Il criminologo Sergio Caruso spiega il tragico fenomeno dell'omicidio-suicidio

Sergio Caruso, criminologo

Sergio Caruso, criminologo

Il 2024 sta per concludersi, ma l’anno che sta per finire è stato segnato da tragiche notizie che hanno sconvolto l’opinione pubblica: uomini che uccidono le loro compagne e poi si tolgono la vita. Storie devastanti che spesso fanno notizia, alimentando la riflessione su un fenomeno che ancora oggi rimane difficile da comprendere. Ma di cosa si tratta esattamente? Abbiamo parlato con il criminologo Sergio Caruso, esperto di delitti complessi, che da anni studia il lato oscuro della mente umana. Secondo Caruso, questi drammatici episodi si inseriscono in un quadro patologico noto come "Love addiction", o dipendenza affettiva.

Un termine che descrive una condizione nella quale una relazione sentimentale diventa un bisogno insostenibile e ossessivo, al punto da trasformarsi in una vera e propria malattia. «Il disturbo di personalità narcisistica è il terreno fertile per questi eventi», afferma Caruso. La co-dipendenza tra vittima e carnefice, un legame malato e distruttivo, è il focus di tragedie come queste. La "Love addiction" non è semplicemente una passione smodata, ma una dipendenza che, come le tossicodipendenze, distrugge l’individuo e chi gli sta intorno. Come un alcolista o un drogato, la persona coinvolta in questa dipendenza affettiva può arrivare a compiere atti estremi pur di non perdere ciò di cui è ossessionata. «E quando annienta il suo "centro", non trova più motivo di andare avanti. Ecco spiegato il suicidio dopo l'omicidio», aggiunge Caruso, spiegando come la rottura di questo legame malato possa portare la persona a compiere l'irreparabile. Contrariamente a quanto si pensi, la «Love addiction» non è un fenomeno esclusivo di una fascia di popolazione. «Si tende a credere che sia sempre l’uomo a uccidere la donna, ma non è così. Questo disturbo affligge entrambi i sessi, senza distinzione. Le vittime, così come i carnefici, possono essere uomini o donne, e i crimini avvengono indistintamente in ogni parte del Paese, dal nord al sud. Non ci sono zone più a rischio di altre», spiega il criminologo. «Non ci sono aumenti esponenziali. Semplicemente, oggi se ne parla di più», precisa Caruso, concludendo che l'attenzione verso i crimini di genere è aumentata, ma le dinamiche alla base restano le stesse. In questo contesto, la figura della vittima di «Love addiction» è complessa: si tratta spesso di persone che non riescono a vedere la propria vita senza l'altro, che vivono la relazione come una necessità, senza riuscire a liberarsene anche quando diventa tossica. Questo bisogno di "possesso" affettivo può portare all’esplosione di violenza, alla gelosia estrema, e infine al tragico epilogo.
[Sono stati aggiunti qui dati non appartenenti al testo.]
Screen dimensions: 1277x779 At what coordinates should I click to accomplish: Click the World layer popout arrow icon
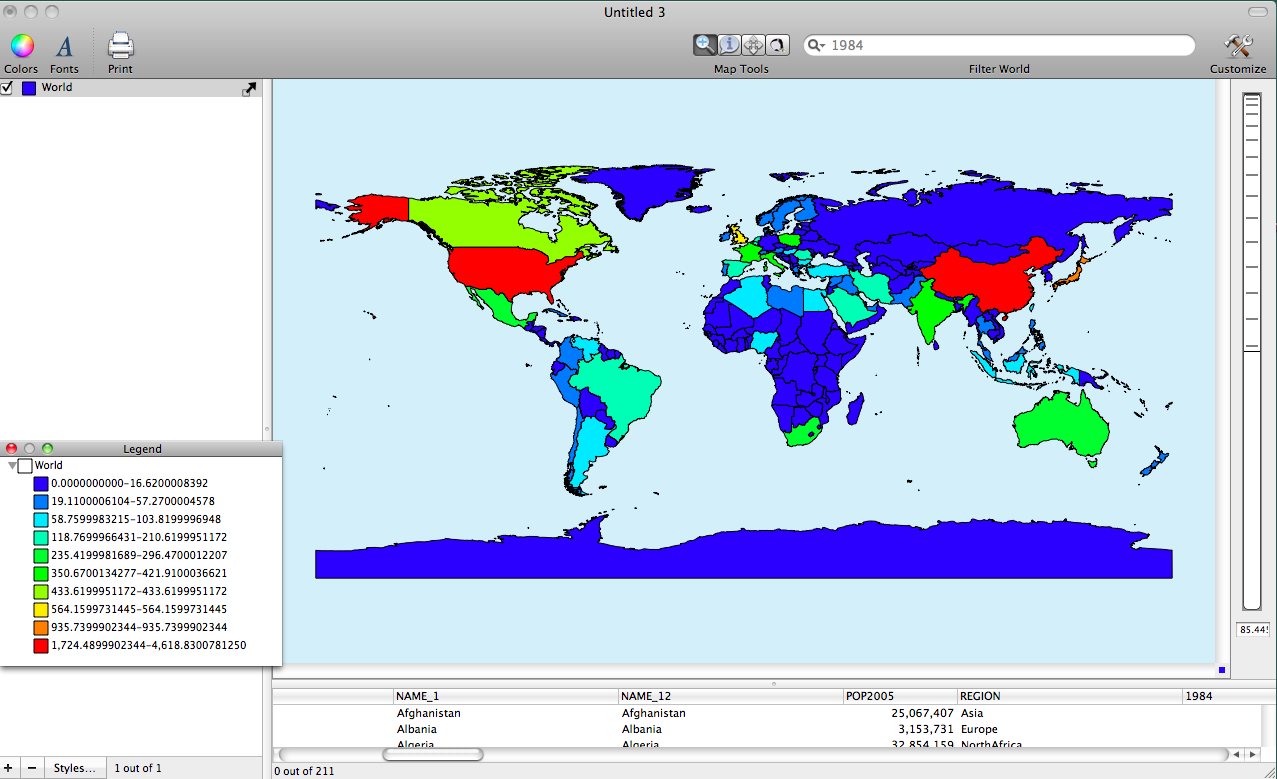(249, 89)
Un amore malato che distrugge non solo chi lo subisce, ma anche chi lo impone, in un ciclo infinito di sofferenza e annientamento. «Mi è capitato di rapportarmi a persone che avevano ucciso il coniuge. Alcune di loro continuano a "rievocare" la persona che hanno ucciso: ovvero, continuano a parlare dell'individuo che hanno ammazzato ancora al presente, come fosse ancora in vita», racconta Caruso, aggiungendo un elemento inquietante che sottolinea la profondità della malattia psicologica legata a questi atti. Ma come è possibile ritrovarsi in una situazione simile, magari dopo tanti anni di relazione? «Non è un qualcosa che si verifica di punto in bianco: i campanelli d'allarme vi sono già all'inizio di una relazione patologica, solo non siamo educati a riconoscerli», conclude Caruso.